* **Source text**
‘Government’ sleeps through all of Nitin R’s documentary Name|Place|Animal|Thing, which won the National Award for best anthropological/ethnographic film this year. ‘Government’ here is a man from the Hakki Pikki tribe, so named apparently because that’s the first thing his parents thought of after he was born.
The Hakki Pikkis (literally bird hunters) are a nomadic tribe based largely in Karnataka, who were “rehabilitated” in the 1970s once their trade of bird hunting was banned. They now live in villages around Bengaluru. The tribe follows a curious naming practice (or used to at least), where the parents named their new born child after the first word that came to their mind. “In our community, we name our children with anything that comes to our mind,” the chief of Bidadi village Viman says early in the film. Division, the chief of Bhootanahalli village, explains he was so named because his mother gave birth to him inside a sub-divisional office.
Director Nitin R, a second year student of sound recording and sound design for films at the Film and Television Institute of India, Pune, says he made Name|Place|Animal|Thing to “learn how to make a film”. Describing his inspiration for the documentary, he says, “A few years ago, I had just passed out from engineering college and was working with a software company and I stumbled upon (a) newspaper article about this tribe whose members had such strange names and follow(ed) some bizarre rituals. I had not gotten into filmmaking then but was thinking (about it). I thought I must make a movie on this someday… I never thought I could get into a film school then, and I figured the best way to learn filmmaking is to make a movie. So basically Name|Place|Animal|Thing is something that we did to learn how to make a film.”
Making Name|Place|Animal|Thing wasn’t easy, Nitin clarifies, “This documentary took three years to be made… There were financial hurdles at various stages and also since I didn’t know many people then, it was difficult to find people for certain things.” For ease of access he found work at a call centre on the outskirts of Bengaluru and moved there as well, spending his weekends doing research for the film. After three months of doing this, once he had enough money to start the filming, he put together a crew — made up of his friends who were also interested in filmmaking but, like him, had no formal training. Nitin ended up directing, recording sound and editing the film.

* **Activity list**
**1)** List every person the article on the Hakki Pikki documentary names, including anyone referred to by a nickname or title.
**2)** From the article on the Hakki Pikki documentary, output the passage that opens with the words containing "The Hakki Pikkis" and closes with "a sub-divisional office.".

* **Information supplied**
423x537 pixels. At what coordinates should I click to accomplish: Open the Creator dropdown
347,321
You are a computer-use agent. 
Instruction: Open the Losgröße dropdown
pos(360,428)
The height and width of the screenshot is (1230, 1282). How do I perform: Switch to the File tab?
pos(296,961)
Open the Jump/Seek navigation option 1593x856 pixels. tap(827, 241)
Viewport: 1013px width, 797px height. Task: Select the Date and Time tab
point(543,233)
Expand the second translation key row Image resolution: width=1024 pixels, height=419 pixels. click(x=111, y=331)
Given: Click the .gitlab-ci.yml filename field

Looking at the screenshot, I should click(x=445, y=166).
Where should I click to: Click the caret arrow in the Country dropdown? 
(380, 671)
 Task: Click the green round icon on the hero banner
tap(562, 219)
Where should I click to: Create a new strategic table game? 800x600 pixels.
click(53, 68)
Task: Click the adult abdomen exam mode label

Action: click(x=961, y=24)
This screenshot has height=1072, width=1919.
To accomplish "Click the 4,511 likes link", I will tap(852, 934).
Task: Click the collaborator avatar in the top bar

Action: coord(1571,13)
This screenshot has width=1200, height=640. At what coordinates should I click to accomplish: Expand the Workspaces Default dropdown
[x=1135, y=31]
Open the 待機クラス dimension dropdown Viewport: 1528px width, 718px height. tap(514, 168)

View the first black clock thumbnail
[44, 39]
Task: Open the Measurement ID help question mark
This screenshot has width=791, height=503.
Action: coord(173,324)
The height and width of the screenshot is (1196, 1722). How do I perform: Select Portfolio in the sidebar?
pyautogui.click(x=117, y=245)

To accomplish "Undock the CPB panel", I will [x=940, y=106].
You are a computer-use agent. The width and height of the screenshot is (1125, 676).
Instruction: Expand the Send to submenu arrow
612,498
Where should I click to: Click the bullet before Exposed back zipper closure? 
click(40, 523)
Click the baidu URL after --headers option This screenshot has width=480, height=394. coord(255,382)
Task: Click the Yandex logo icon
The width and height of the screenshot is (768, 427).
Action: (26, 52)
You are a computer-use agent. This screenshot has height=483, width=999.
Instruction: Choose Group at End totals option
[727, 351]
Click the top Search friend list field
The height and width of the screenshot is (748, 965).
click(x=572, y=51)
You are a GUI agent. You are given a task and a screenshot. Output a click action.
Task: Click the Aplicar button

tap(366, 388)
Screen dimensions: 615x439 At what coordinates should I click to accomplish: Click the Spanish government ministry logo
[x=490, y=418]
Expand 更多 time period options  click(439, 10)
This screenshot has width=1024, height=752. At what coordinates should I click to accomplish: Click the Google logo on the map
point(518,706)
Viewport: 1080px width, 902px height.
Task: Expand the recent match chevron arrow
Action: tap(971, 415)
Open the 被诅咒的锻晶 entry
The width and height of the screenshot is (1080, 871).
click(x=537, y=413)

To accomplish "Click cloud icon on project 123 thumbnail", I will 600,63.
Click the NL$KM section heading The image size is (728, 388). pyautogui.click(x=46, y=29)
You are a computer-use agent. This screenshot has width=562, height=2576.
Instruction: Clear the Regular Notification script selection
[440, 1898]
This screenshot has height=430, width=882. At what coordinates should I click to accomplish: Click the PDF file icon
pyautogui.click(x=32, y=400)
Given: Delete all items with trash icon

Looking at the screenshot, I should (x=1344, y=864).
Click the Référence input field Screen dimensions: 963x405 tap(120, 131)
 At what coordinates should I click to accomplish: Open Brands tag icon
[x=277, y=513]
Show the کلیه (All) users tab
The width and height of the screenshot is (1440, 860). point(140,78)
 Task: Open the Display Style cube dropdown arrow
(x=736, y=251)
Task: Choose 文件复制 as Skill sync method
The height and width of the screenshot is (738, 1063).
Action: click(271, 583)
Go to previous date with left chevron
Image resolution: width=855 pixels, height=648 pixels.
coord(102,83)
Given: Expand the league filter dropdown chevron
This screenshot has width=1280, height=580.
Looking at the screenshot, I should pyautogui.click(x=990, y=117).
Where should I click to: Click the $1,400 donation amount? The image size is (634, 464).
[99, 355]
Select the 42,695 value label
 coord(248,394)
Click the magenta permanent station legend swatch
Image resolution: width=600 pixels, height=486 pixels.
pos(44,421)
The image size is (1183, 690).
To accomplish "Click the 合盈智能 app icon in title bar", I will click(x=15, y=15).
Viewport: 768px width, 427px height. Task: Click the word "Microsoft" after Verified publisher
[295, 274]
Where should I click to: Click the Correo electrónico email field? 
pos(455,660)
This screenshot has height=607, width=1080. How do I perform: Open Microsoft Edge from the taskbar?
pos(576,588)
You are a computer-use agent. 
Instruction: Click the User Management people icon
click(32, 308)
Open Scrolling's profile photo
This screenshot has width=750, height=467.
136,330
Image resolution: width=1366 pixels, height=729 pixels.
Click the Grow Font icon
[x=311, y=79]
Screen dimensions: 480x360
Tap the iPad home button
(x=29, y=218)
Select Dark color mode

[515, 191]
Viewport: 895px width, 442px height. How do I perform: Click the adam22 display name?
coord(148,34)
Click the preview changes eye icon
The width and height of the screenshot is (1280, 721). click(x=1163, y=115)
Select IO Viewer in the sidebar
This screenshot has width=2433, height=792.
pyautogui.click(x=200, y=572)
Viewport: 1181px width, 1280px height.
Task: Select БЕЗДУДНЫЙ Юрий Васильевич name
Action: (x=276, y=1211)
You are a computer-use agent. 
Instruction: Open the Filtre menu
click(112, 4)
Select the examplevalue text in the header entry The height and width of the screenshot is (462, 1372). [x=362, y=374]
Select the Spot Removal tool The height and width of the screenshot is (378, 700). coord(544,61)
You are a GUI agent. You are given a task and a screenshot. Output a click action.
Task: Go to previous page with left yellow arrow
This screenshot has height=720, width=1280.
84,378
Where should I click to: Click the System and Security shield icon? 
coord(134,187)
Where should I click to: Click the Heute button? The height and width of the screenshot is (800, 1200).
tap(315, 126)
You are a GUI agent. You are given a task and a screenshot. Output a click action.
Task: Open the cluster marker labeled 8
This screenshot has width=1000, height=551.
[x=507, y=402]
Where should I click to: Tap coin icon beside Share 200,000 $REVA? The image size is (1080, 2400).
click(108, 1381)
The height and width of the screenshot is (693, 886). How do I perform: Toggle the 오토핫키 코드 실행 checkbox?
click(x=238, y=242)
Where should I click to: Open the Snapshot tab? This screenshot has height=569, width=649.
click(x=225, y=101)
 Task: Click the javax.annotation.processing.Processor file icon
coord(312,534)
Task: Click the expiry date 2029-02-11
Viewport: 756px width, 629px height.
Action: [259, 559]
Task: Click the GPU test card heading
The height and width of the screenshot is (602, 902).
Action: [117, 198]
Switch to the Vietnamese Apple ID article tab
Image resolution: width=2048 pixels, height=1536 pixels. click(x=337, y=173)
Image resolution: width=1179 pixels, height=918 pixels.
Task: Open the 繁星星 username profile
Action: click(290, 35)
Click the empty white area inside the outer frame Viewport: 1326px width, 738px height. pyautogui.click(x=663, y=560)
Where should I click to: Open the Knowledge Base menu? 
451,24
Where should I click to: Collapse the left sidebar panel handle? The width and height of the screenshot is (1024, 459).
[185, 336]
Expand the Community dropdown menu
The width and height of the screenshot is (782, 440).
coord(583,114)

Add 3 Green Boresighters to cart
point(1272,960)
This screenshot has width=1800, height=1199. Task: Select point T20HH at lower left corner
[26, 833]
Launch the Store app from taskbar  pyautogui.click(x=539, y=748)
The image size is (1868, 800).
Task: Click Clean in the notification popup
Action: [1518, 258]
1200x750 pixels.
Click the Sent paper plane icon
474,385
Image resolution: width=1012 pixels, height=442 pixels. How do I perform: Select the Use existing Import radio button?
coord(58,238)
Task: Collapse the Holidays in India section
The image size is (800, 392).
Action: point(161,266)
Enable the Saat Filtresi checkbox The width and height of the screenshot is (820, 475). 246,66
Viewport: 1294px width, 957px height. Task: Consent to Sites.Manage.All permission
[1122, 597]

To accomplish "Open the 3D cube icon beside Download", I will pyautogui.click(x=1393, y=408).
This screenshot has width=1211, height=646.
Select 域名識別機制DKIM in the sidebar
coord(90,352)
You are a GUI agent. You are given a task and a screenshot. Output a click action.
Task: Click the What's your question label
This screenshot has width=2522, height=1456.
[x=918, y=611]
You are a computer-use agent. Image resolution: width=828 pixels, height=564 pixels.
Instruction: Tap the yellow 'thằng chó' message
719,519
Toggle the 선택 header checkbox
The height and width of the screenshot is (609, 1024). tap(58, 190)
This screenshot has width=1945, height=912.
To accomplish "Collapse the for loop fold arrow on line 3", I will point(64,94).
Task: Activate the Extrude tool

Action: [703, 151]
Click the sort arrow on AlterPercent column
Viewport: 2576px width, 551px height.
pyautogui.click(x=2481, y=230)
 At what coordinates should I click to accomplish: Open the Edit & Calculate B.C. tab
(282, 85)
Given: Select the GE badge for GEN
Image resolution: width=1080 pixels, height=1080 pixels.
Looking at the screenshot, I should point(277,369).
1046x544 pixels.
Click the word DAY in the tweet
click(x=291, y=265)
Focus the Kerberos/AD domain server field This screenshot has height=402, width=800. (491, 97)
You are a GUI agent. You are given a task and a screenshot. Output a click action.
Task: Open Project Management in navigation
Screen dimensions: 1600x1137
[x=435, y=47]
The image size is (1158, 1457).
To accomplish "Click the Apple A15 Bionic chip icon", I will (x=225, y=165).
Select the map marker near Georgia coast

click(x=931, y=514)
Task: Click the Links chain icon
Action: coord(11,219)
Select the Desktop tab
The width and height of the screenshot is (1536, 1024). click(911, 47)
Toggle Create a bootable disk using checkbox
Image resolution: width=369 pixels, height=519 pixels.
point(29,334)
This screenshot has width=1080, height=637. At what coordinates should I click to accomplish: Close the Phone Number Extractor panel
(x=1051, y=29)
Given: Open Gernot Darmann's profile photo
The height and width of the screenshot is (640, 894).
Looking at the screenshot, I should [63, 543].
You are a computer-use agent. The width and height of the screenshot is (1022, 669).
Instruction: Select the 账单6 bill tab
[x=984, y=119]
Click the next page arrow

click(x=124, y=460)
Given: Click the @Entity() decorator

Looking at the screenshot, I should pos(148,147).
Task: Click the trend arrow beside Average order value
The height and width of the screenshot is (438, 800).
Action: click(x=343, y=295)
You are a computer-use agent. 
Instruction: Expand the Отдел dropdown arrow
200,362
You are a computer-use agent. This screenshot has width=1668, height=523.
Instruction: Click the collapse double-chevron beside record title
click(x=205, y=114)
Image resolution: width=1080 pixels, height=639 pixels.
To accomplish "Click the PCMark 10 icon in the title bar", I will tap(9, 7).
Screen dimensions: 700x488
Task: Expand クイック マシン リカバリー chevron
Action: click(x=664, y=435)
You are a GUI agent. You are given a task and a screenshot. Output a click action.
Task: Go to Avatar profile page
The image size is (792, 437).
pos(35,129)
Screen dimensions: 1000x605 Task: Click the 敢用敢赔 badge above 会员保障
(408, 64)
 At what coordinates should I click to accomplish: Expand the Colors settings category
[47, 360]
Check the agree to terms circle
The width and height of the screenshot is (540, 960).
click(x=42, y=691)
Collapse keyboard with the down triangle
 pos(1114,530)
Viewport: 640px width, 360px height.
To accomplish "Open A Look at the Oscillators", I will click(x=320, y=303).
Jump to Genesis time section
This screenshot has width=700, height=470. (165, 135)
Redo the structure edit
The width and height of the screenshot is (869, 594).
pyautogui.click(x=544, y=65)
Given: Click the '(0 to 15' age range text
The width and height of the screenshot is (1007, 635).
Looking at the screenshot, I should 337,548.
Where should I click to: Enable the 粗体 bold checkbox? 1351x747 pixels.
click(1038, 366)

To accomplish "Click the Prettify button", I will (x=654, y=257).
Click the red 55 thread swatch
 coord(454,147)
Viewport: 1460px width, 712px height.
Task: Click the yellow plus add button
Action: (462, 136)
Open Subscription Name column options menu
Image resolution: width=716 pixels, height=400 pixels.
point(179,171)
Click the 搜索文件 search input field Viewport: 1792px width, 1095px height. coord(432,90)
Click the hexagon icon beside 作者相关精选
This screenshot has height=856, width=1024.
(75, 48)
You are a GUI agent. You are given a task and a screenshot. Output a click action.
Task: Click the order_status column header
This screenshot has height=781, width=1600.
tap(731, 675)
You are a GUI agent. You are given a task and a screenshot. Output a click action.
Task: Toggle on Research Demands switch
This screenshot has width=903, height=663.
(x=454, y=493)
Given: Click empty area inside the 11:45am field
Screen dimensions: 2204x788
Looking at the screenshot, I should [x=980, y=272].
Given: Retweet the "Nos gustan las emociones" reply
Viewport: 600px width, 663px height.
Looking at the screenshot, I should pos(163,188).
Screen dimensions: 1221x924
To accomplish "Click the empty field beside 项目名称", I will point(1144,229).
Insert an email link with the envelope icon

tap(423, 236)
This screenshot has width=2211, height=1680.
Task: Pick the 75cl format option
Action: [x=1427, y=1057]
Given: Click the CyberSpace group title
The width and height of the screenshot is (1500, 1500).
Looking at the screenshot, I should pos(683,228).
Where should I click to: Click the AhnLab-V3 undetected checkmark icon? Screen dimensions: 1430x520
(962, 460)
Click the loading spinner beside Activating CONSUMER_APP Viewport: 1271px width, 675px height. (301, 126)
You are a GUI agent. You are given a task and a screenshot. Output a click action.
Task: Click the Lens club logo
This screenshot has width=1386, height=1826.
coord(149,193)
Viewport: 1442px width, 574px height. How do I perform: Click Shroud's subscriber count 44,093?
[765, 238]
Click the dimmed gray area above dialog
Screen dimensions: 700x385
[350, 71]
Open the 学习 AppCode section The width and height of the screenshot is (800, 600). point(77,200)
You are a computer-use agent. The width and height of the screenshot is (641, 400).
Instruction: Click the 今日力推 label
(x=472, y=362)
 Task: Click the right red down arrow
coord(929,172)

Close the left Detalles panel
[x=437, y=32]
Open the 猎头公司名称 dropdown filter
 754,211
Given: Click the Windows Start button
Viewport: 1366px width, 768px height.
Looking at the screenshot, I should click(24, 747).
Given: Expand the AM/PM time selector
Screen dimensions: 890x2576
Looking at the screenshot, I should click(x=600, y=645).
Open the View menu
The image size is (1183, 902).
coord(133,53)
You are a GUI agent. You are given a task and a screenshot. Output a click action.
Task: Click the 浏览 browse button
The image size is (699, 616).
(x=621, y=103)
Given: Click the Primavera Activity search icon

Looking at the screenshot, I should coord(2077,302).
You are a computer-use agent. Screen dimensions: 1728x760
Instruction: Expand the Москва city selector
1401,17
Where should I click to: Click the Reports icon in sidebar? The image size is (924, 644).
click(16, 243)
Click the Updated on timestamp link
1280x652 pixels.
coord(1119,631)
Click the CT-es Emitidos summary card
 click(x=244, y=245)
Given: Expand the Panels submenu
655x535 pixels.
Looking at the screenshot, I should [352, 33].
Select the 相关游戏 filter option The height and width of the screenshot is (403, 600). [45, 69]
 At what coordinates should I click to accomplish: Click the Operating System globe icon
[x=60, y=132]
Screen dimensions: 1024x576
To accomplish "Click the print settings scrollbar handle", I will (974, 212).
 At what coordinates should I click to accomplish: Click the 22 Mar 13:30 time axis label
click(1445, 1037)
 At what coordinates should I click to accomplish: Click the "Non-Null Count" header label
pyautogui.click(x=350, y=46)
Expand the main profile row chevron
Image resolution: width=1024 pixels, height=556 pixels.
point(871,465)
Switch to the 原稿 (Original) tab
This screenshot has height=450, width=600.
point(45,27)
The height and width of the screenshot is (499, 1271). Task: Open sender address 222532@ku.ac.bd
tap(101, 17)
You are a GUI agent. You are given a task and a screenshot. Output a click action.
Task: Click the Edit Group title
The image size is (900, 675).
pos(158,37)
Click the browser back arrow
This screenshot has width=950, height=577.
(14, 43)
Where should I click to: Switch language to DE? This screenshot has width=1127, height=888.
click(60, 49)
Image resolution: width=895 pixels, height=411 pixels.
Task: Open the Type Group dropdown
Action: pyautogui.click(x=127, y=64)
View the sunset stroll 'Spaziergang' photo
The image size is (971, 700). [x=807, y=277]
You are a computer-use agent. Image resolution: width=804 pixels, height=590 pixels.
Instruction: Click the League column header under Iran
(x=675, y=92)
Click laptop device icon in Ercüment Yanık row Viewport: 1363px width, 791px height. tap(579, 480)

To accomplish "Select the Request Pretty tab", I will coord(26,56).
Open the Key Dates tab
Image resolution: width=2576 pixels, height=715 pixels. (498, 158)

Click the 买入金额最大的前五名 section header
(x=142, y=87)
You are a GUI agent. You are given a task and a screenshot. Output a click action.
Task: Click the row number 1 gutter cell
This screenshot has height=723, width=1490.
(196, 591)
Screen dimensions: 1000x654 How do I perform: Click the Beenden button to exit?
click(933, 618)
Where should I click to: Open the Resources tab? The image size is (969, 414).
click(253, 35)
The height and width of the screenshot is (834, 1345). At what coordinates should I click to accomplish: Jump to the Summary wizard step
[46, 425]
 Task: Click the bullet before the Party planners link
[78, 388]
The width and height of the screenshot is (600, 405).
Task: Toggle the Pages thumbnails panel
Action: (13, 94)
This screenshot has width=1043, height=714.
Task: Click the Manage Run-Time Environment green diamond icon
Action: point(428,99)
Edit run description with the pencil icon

* **Answers below**
**1)**
Government
Viman
Division
Nitin R

**2)**
The Hakki Pikkis (literally bird hunters) are a nomadic tribe based largely in Karnataka, who were “rehabilitated” in the 1970s once their trade of bird hunting was banned. They now live in villages around Bengaluru. The tribe follows a curious naming practice (or used to at least), where the parents named their new born child after the first word that came to their mind. “In our community, we name our children with anything that comes to our mind,” the chief of Bidadi village Viman says early in the film. Division, the chief of Bhootanahalli village, explains he was so named because his mother gave birth to him inside a sub-divisional office.